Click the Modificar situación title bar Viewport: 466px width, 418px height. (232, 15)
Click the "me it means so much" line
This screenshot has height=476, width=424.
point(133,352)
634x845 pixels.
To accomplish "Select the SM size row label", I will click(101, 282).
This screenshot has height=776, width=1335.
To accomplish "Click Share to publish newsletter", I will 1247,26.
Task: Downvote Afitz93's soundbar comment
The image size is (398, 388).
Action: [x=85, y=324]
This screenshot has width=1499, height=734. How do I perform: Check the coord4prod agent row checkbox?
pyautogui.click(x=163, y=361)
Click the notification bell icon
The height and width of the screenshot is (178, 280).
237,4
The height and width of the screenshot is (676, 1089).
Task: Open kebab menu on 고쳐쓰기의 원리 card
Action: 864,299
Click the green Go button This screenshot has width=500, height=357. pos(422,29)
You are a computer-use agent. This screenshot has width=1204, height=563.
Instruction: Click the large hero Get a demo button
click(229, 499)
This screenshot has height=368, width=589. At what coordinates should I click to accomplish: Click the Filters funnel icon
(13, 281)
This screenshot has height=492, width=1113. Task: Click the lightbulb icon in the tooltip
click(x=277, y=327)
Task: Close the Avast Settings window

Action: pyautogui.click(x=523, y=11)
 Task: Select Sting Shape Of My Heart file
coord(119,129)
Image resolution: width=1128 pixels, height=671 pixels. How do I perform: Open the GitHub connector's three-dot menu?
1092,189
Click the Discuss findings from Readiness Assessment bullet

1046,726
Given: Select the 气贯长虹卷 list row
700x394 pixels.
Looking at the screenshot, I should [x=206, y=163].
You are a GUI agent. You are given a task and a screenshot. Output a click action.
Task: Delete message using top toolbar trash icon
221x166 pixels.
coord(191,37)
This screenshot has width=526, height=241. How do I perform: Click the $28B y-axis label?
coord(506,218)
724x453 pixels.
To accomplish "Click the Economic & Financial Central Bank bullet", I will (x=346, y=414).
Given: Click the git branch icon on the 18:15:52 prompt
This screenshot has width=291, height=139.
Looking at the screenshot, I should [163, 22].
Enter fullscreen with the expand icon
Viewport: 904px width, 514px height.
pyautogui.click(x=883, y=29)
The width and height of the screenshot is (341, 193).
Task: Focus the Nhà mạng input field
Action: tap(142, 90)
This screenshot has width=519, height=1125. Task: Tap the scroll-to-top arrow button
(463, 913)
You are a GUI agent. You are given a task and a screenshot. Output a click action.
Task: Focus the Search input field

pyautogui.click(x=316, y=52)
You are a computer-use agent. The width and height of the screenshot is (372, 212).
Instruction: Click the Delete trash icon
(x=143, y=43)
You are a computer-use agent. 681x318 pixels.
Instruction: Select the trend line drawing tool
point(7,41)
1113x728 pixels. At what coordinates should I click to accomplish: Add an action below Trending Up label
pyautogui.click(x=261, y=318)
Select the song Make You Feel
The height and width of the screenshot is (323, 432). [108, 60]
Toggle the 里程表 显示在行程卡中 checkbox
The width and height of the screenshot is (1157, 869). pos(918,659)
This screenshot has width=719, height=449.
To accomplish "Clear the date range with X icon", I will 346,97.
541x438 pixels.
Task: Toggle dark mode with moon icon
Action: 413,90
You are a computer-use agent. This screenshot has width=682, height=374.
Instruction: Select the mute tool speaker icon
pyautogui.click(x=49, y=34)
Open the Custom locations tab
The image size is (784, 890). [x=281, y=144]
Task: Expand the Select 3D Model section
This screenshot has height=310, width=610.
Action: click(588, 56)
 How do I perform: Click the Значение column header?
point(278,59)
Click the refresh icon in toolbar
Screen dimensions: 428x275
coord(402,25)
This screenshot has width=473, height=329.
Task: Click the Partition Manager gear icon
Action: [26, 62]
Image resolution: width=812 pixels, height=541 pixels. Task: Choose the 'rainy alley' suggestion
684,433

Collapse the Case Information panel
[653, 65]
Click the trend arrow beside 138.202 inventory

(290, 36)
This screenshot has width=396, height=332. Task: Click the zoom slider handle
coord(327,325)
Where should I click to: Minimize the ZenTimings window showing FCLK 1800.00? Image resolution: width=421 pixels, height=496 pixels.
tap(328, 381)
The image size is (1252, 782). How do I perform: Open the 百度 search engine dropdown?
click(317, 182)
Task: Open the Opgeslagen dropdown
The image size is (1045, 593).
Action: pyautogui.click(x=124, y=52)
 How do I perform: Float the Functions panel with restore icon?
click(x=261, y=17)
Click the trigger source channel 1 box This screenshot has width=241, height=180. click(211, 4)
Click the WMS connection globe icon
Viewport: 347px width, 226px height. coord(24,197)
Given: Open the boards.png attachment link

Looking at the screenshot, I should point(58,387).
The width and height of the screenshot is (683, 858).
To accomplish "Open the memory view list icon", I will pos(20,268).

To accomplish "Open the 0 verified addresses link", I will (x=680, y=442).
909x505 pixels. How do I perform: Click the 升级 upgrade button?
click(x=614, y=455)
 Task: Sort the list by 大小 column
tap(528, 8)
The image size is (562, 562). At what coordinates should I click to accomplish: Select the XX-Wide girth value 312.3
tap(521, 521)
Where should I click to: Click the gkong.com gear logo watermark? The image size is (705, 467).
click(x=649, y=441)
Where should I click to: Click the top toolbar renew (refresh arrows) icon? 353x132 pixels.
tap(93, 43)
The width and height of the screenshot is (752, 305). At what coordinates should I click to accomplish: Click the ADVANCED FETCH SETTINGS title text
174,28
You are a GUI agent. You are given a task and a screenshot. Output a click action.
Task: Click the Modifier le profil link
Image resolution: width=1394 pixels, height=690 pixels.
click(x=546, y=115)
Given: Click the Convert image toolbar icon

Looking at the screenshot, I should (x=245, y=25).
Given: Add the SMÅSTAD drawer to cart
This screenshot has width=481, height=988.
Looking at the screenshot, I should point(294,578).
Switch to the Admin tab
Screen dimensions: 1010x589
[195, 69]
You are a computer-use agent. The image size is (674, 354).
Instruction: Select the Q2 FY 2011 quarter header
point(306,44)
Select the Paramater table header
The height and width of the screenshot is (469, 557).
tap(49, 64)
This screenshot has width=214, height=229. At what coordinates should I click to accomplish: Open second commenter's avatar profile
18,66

What to work on
The whole of the material above should be written out again, exactly.

Response area
Click the Modificar situación title bar Viewport: 466px width, 418px height. (232, 15)
Click the "me it means so much" line
This screenshot has height=476, width=424.
point(133,352)
634x845 pixels.
To accomplish "Select the SM size row label", I will click(101, 282).
This screenshot has height=776, width=1335.
To accomplish "Click Share to publish newsletter", I will 1247,26.
Task: Downvote Afitz93's soundbar comment
The image size is (398, 388).
Action: [x=85, y=324]
This screenshot has width=1499, height=734. How do I perform: Check the coord4prod agent row checkbox?
pyautogui.click(x=163, y=361)
Click the notification bell icon
The height and width of the screenshot is (178, 280).
237,4
The height and width of the screenshot is (676, 1089).
Task: Open kebab menu on 고쳐쓰기의 원리 card
Action: 864,299
Click the green Go button This screenshot has width=500, height=357. pos(422,29)
You are a computer-use agent. This screenshot has width=1204, height=563.
Instruction: Click the large hero Get a demo button
click(229, 499)
This screenshot has height=368, width=589. At what coordinates should I click to accomplish: Click the Filters funnel icon
(13, 281)
This screenshot has height=492, width=1113. Task: Click the lightbulb icon in the tooltip
click(x=277, y=327)
Task: Close the Avast Settings window

Action: pyautogui.click(x=523, y=11)
 Task: Select Sting Shape Of My Heart file
coord(119,129)
Image resolution: width=1128 pixels, height=671 pixels. How do I perform: Open the GitHub connector's three-dot menu?
1092,189
Click the Discuss findings from Readiness Assessment bullet

1046,726
Given: Select the 气贯长虹卷 list row
700x394 pixels.
Looking at the screenshot, I should [x=206, y=163].
You are a GUI agent. You are given a task and a screenshot. Output a click action.
Task: Delete message using top toolbar trash icon
221x166 pixels.
coord(191,37)
This screenshot has width=526, height=241. How do I perform: Click the $28B y-axis label?
coord(506,218)
724x453 pixels.
To accomplish "Click the Economic & Financial Central Bank bullet", I will (x=346, y=414).
Given: Click the git branch icon on the 18:15:52 prompt
This screenshot has width=291, height=139.
Looking at the screenshot, I should [163, 22].
Enter fullscreen with the expand icon
Viewport: 904px width, 514px height.
pyautogui.click(x=883, y=29)
The width and height of the screenshot is (341, 193).
Task: Focus the Nhà mạng input field
Action: tap(142, 90)
This screenshot has width=519, height=1125. Task: Tap the scroll-to-top arrow button
(463, 913)
You are a GUI agent. You are given a task and a screenshot. Output a click action.
Task: Focus the Search input field

pyautogui.click(x=316, y=52)
You are a computer-use agent. The width and height of the screenshot is (372, 212).
Instruction: Click the Delete trash icon
(x=143, y=43)
You are a computer-use agent. 681x318 pixels.
Instruction: Select the trend line drawing tool
point(7,41)
1113x728 pixels. At what coordinates should I click to accomplish: Add an action below Trending Up label
pyautogui.click(x=261, y=318)
Select the song Make You Feel
The height and width of the screenshot is (323, 432). [108, 60]
Toggle the 里程表 显示在行程卡中 checkbox
The width and height of the screenshot is (1157, 869). pos(918,659)
This screenshot has width=719, height=449.
To accomplish "Clear the date range with X icon", I will 346,97.
541x438 pixels.
Task: Toggle dark mode with moon icon
Action: 413,90
You are a computer-use agent. This screenshot has width=682, height=374.
Instruction: Select the mute tool speaker icon
pyautogui.click(x=49, y=34)
Open the Custom locations tab
The image size is (784, 890). [x=281, y=144]
Task: Expand the Select 3D Model section
This screenshot has height=310, width=610.
Action: click(588, 56)
 How do I perform: Click the Значение column header?
point(278,59)
Click the refresh icon in toolbar
Screen dimensions: 428x275
coord(402,25)
This screenshot has width=473, height=329.
Task: Click the Partition Manager gear icon
Action: [26, 62]
Image resolution: width=812 pixels, height=541 pixels. Task: Choose the 'rainy alley' suggestion
684,433

Collapse the Case Information panel
[653, 65]
Click the trend arrow beside 138.202 inventory

(290, 36)
This screenshot has width=396, height=332. Task: Click the zoom slider handle
coord(327,325)
Where should I click to: Minimize the ZenTimings window showing FCLK 1800.00? Image resolution: width=421 pixels, height=496 pixels.
tap(328, 381)
The image size is (1252, 782). How do I perform: Open the 百度 search engine dropdown?
click(317, 182)
Task: Open the Opgeslagen dropdown
The image size is (1045, 593).
Action: pyautogui.click(x=124, y=52)
 How do I perform: Float the Functions panel with restore icon?
click(x=261, y=17)
Click the trigger source channel 1 box This screenshot has width=241, height=180. click(211, 4)
Click the WMS connection globe icon
Viewport: 347px width, 226px height. coord(24,197)
Given: Open the boards.png attachment link

Looking at the screenshot, I should point(58,387).
The width and height of the screenshot is (683, 858).
To accomplish "Open the memory view list icon", I will pos(20,268).

To accomplish "Open the 0 verified addresses link", I will (x=680, y=442).
909x505 pixels. How do I perform: Click the 升级 upgrade button?
click(x=614, y=455)
 Task: Sort the list by 大小 column
tap(528, 8)
The image size is (562, 562). At what coordinates should I click to accomplish: Select the XX-Wide girth value 312.3
tap(521, 521)
Where should I click to: Click the gkong.com gear logo watermark? The image size is (705, 467).
click(x=649, y=441)
Where should I click to: Click the top toolbar renew (refresh arrows) icon? 353x132 pixels.
tap(93, 43)
The width and height of the screenshot is (752, 305). At what coordinates should I click to accomplish: Click the ADVANCED FETCH SETTINGS title text
174,28
You are a GUI agent. You are given a task and a screenshot. Output a click action.
Task: Click the Modifier le profil link
Image resolution: width=1394 pixels, height=690 pixels.
click(x=546, y=115)
Given: Click the Convert image toolbar icon

Looking at the screenshot, I should (x=245, y=25).
Given: Add the SMÅSTAD drawer to cart
This screenshot has width=481, height=988.
Looking at the screenshot, I should point(294,578).
Switch to the Admin tab
Screen dimensions: 1010x589
[195, 69]
You are a computer-use agent. The image size is (674, 354).
Instruction: Select the Q2 FY 2011 quarter header
point(306,44)
Select the Paramater table header
The height and width of the screenshot is (469, 557).
tap(49, 64)
This screenshot has width=214, height=229. At what coordinates should I click to accomplish: Open second commenter's avatar profile
18,66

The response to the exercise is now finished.